The Heart Of The Wife On Honey

The Heart Of The Wife On Honey
Chapter 31 Apply



I smiled as I weighed in with a calm mind. That I'll still get Asthma. Especially about being made to maren where Asma also assures that I am her future husband.


Even though I know her words just want to get away from her ex-husband. But I will not let go of Asma, a rare girl like mama.


I smiled as I told Bagas to come into my room. I will ask Bagas for help for my plan because I do not want to get to Bagas first.


Although I know I can't compete with my own best friend but somehow this heart is always attached to Asthma makes me really sure of my decision.


"I'd like to propose to Asma,"


"What! "


I was surprised to see the reaction of Bagas who immediately looked at me sharply. Makes my guess even greater if Bagas also likes Asthma and it makes me more anxious. How if I have to compete with my own best friend of course it makes me have to react if Bagas really likes Asthma.


"Yu seriously! "


I nodded quickly with a cold look as if I did not like Bagas to talk like that.


"I told you, she's a different girl.
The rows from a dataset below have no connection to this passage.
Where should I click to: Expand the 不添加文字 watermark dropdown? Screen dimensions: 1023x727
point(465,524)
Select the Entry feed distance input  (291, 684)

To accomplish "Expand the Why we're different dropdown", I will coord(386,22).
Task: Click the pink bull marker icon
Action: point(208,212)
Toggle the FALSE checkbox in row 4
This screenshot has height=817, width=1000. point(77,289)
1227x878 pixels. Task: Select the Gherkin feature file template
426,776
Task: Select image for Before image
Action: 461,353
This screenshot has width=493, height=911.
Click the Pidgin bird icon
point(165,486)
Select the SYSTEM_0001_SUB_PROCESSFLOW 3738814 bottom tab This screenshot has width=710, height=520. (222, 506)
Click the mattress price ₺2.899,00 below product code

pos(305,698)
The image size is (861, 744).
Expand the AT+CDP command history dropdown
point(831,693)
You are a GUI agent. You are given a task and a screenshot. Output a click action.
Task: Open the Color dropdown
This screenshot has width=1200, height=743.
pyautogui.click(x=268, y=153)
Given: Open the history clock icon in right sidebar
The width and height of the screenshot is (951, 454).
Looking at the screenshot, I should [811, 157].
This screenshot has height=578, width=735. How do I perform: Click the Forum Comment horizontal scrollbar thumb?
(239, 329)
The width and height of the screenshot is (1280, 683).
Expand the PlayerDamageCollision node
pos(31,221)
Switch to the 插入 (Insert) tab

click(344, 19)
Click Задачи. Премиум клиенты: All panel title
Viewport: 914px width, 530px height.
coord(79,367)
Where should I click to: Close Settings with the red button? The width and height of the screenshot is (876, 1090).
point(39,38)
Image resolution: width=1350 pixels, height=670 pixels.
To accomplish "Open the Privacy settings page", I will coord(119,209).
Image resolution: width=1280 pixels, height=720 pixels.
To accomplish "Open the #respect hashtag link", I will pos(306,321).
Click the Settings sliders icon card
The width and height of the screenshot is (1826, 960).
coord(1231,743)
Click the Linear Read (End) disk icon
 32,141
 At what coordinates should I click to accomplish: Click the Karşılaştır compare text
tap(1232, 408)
Don't mess with Andriannn!!!"


I exhaled a rough breath hearing Bagas's snapping. Even Bagas dared to say my name, meaning Bagas was indeed in a state of anger.


"I don't want you to just make him an outlet for your love that claps one hand, "


"No Gas, I'm serious about what I said. These few days I have convinced my heart. This feeling is different when I want Anjani you know it's Gas."


"But I'm not ..,"


"Do you like asthma too? "


I smiled wryly when Bagas instantly silenced. It turns out that it was true that Bagas liked Asma and that I did not accept.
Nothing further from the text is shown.